The 20 countries of the eurozone recorded growth of 0.2%, instead of 0.3% in the second quarter of 2024. Mario Draghi speaks of an “existential challenge” to revive productivity.

Europe has suffered an economic decline relative to the United States this year, which is likely to force it to issue new common debt to improve its productivity and strengthen its security. An “existential challenge”, Mario Draghi warned on Monday in a highly anticipated report.

After the success of the historic €800 billion post-Covid recovery plan, the EU should “continue to issue common debt instruments to finance common investment projects aimed at increasing the EU’s competitiveness and security”, said the former Italian Prime Minister, highlighting the economic “gap” that has widened with the United States.

170 propositions

“The investment needs are enormous,” he stressed at a press conference in Brussels in the presence of European Commission President Ursula von der Leyen. Stressing the need for a “radical change” in the European approach, he presented some of his “170 proposals.”

PROBLEMS AND TASKS.
**A.** Copy the part of the eurozone passage that starts with "The 20 countries" and ends with "highly anticipated report.", switching "economic decline" to "economic slowdown".
**B.** Translate this sentence from the eurozone passage into Spanish: "“The investment needs are enormous,” he stressed at a press conference in Brussels in the presence of European Commission President Ursula von der Leyen."

DATA SECTION.
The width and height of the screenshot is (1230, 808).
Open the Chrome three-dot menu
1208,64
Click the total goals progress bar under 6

--

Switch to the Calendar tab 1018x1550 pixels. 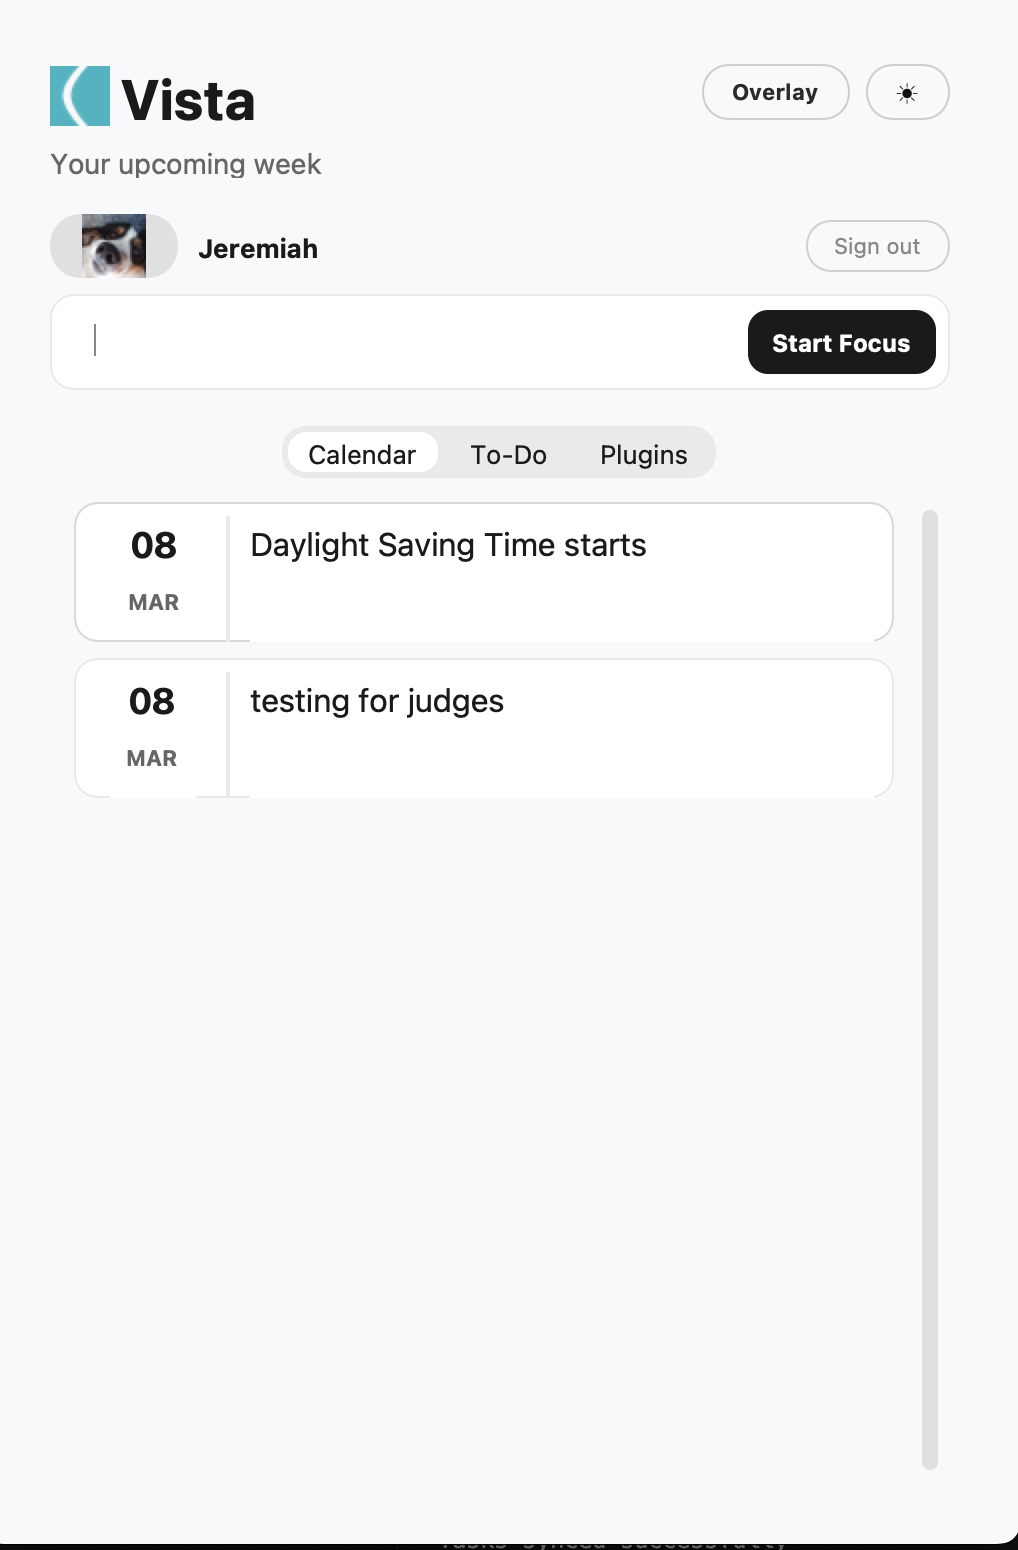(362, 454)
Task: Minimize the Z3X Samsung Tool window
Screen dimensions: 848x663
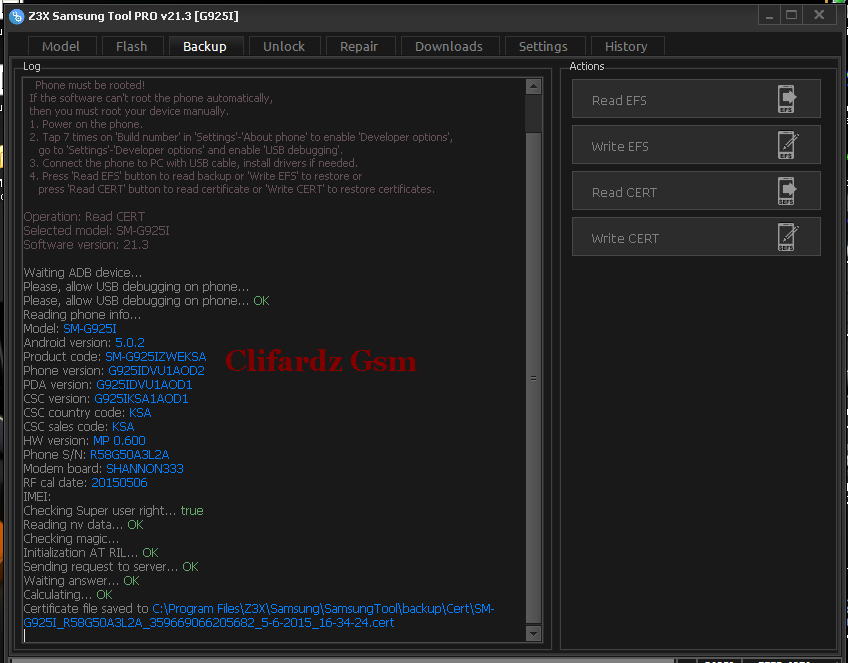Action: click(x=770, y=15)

---

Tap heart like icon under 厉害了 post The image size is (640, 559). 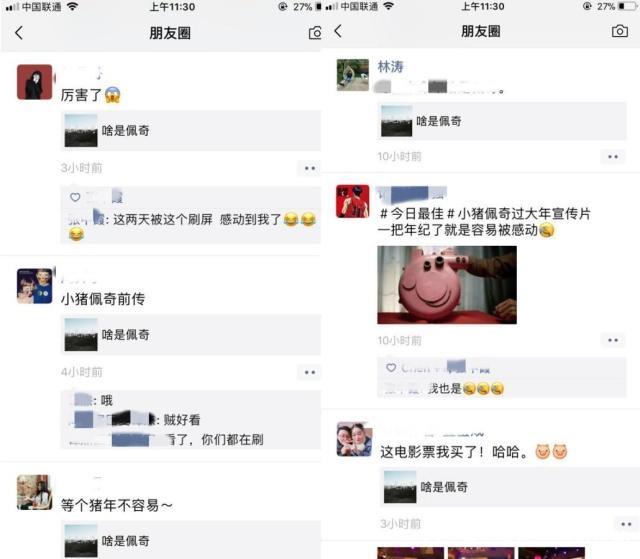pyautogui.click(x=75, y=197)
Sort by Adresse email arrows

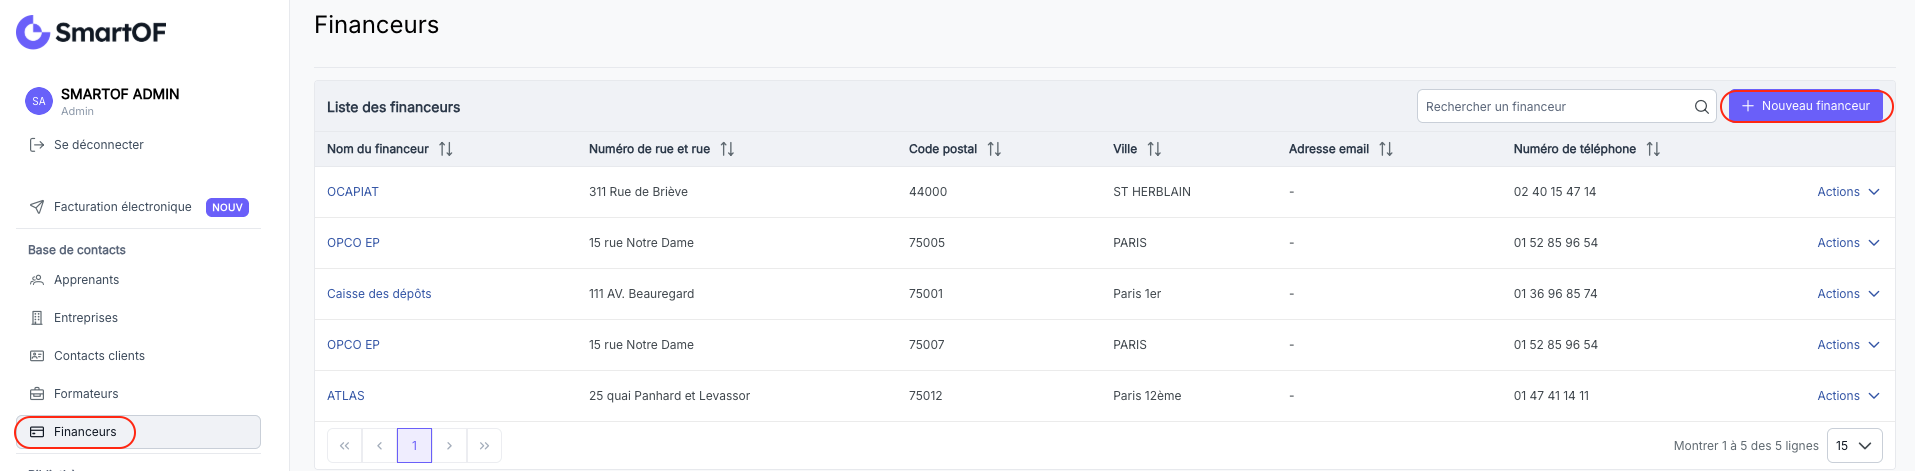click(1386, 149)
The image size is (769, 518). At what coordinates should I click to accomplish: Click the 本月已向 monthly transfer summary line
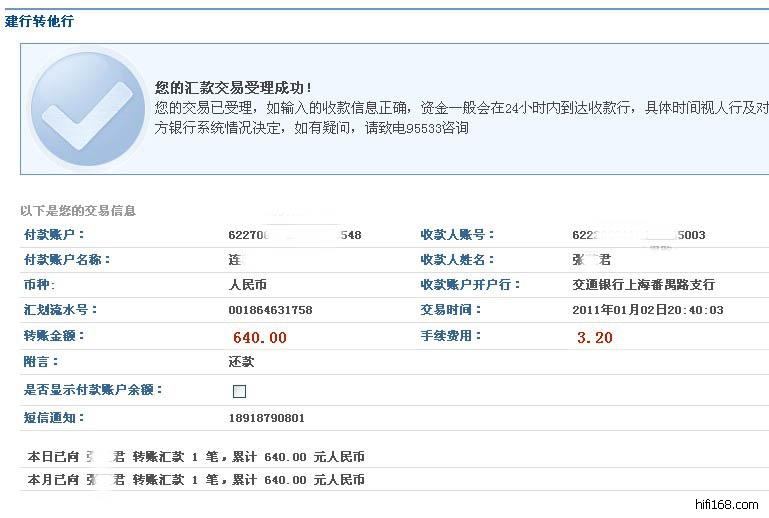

TASK RESPONSES.
**A.**
The 20 countries of the eurozone recorded growth of 0.2%, instead of 0.3% in the second quarter of 2024. Mario Draghi speaks of an “existential challenge” to revive productivity.

Europe has suffered an economic slowdown relative to the United States this year, which is likely to force it to issue new common debt to improve its productivity and strengthen its security. An “existential challenge”, Mario Draghi warned on Monday in a highly anticipated report.

**B.** “Las necesidades de inversión son enormes”, subrayó en una rueda de prensa en Bruselas en presencia de la presidenta de la Comisión Europea, Ursula von der Leyen.